What needs to be done
Word for word, transcribe every line below.
*** Opening Given records ***
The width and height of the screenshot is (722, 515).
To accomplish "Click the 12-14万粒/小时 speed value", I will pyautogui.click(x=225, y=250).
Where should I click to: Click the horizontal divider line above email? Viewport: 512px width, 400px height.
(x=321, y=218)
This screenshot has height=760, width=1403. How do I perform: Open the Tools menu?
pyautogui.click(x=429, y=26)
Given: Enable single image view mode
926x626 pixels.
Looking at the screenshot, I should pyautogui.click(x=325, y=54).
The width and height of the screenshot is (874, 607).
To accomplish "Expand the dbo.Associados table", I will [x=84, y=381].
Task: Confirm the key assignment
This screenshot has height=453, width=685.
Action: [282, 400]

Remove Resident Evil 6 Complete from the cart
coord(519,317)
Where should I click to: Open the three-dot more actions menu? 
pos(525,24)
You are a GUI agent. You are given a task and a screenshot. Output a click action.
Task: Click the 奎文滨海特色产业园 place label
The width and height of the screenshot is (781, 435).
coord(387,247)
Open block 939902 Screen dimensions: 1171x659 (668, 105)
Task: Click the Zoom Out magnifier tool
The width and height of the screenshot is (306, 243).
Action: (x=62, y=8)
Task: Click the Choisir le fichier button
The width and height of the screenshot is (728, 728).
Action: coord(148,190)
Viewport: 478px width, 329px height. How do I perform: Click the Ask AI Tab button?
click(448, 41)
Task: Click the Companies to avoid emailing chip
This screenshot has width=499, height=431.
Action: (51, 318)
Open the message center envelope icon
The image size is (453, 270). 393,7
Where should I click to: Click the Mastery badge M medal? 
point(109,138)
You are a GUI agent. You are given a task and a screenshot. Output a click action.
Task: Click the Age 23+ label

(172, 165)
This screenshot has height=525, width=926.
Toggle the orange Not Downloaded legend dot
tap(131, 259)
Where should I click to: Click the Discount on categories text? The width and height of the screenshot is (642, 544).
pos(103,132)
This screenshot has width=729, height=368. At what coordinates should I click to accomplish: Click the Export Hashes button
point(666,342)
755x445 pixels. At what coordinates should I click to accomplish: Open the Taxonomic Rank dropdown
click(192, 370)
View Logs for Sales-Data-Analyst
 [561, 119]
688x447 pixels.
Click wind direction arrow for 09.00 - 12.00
*** Closing Given records ***
Answer box
The width and height of the screenshot is (722, 515).
To accomplish "Click the 12-14万粒/小时 speed value", I will pyautogui.click(x=225, y=250).
Where should I click to: Click the horizontal divider line above email? Viewport: 512px width, 400px height.
(x=321, y=218)
This screenshot has height=760, width=1403. How do I perform: Open the Tools menu?
pyautogui.click(x=429, y=26)
Given: Enable single image view mode
926x626 pixels.
Looking at the screenshot, I should pyautogui.click(x=325, y=54).
The width and height of the screenshot is (874, 607).
To accomplish "Expand the dbo.Associados table", I will [x=84, y=381].
Task: Confirm the key assignment
This screenshot has height=453, width=685.
Action: [282, 400]

Remove Resident Evil 6 Complete from the cart
coord(519,317)
Where should I click to: Open the three-dot more actions menu? 
pos(525,24)
You are a GUI agent. You are given a task and a screenshot. Output a click action.
Task: Click the 奎文滨海特色产业园 place label
The width and height of the screenshot is (781, 435).
coord(387,247)
Open block 939902 Screen dimensions: 1171x659 (668, 105)
Task: Click the Zoom Out magnifier tool
The width and height of the screenshot is (306, 243).
Action: (x=62, y=8)
Task: Click the Choisir le fichier button
The width and height of the screenshot is (728, 728).
Action: coord(148,190)
Viewport: 478px width, 329px height. How do I perform: Click the Ask AI Tab button?
click(448, 41)
Task: Click the Companies to avoid emailing chip
This screenshot has width=499, height=431.
Action: (51, 318)
Open the message center envelope icon
The image size is (453, 270). 393,7
Where should I click to: Click the Mastery badge M medal? 
point(109,138)
You are a GUI agent. You are given a task and a screenshot. Output a click action.
Task: Click the Age 23+ label

(172, 165)
This screenshot has height=525, width=926.
Toggle the orange Not Downloaded legend dot
tap(131, 259)
Where should I click to: Click the Discount on categories text? The width and height of the screenshot is (642, 544).
pos(103,132)
This screenshot has width=729, height=368. At what coordinates should I click to accomplish: Click the Export Hashes button
point(666,342)
755x445 pixels. At what coordinates should I click to accomplish: Open the Taxonomic Rank dropdown
click(192, 370)
View Logs for Sales-Data-Analyst
 [561, 119]
688x447 pixels.
Click wind direction arrow for 09.00 - 12.00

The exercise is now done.